A new study has revealed that there was a significant drop in Human Papilloma Virus (HPV) 16 and 18 infections among young women following the administration of HPV vaccine.
It found that HPV 16 and 18 infections, responsible for cervical cancer, decreased by 86% in women within the age group 16 to 21 who were eligible for the vaccination between 2010 and 2016 as adolescents.
This data, which indiciates that the vaccination programme can cause a significant reduction in cervical cancer cases in future, was published in the Journal of Infectious Diseases.
One of the most common forms of cancer found in women aged under 35, cervical cancer kills around 850 women per year.

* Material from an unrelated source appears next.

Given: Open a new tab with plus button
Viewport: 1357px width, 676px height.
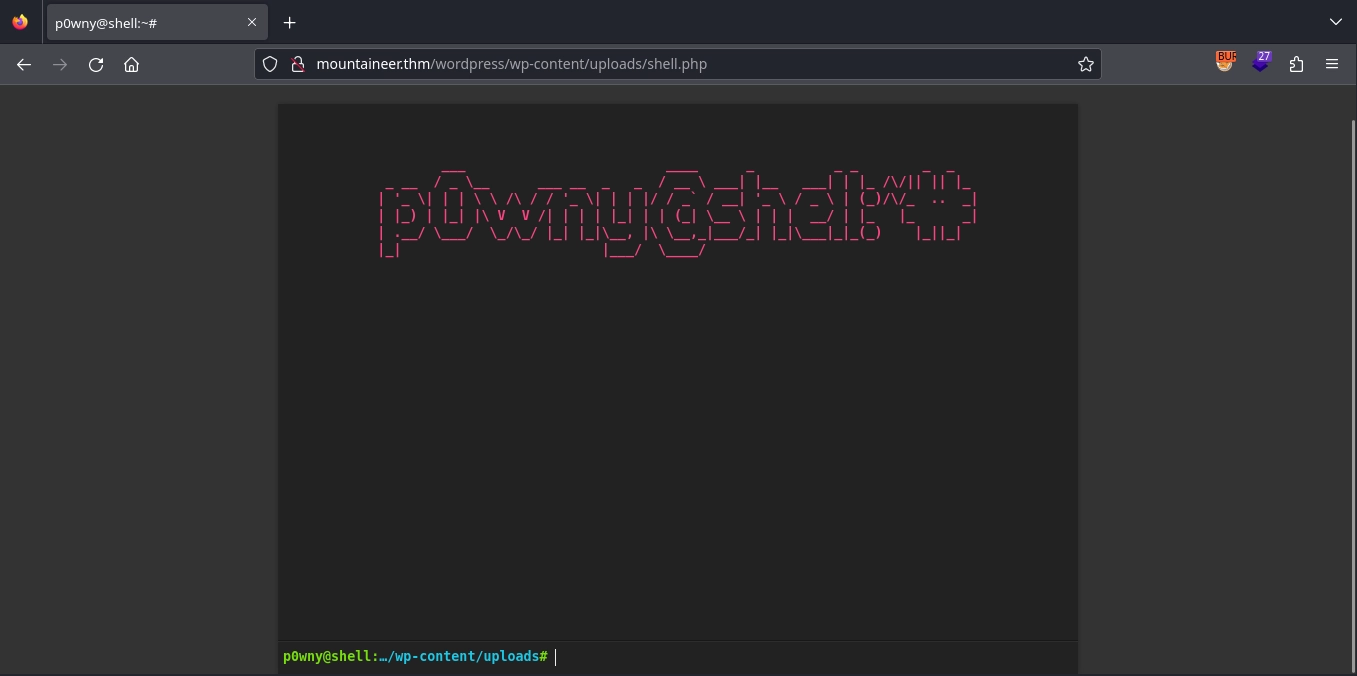Looking at the screenshot, I should pos(289,22).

Public Health England (PHE) head of Immunisations Mary Ramsay said: “These results are very promising and mean that in years to come we can expect to see significant decreases in cervical cancer, which is currently one of the biggest causes of cancer in women under 35.
“This study also reminds us how important it is to keep vaccination rates high to reduce the spread of this preventable infection.
“I encourage all parents of girls aged 12 to 13 to make sure they take up the offer for this potentially life-saving vaccine.”
Since its launch in 2008, more than 80% people aged between 15 to 24 have been vaccinated under the HPV vaccination programme.
The programme has also resulted into a drop in genital wart diagnoses, which are caused by some low-risk strains of HPV.
Between 2009 and 2017, the number of genital wart diagnoses in sexual health clinics among girls and boys aged 15 to 17 dropped by 89% and by 70%, respectively.
Furthermore, the study reported substantial fall in the prevalence of HPV31, HPV33 and HPV45.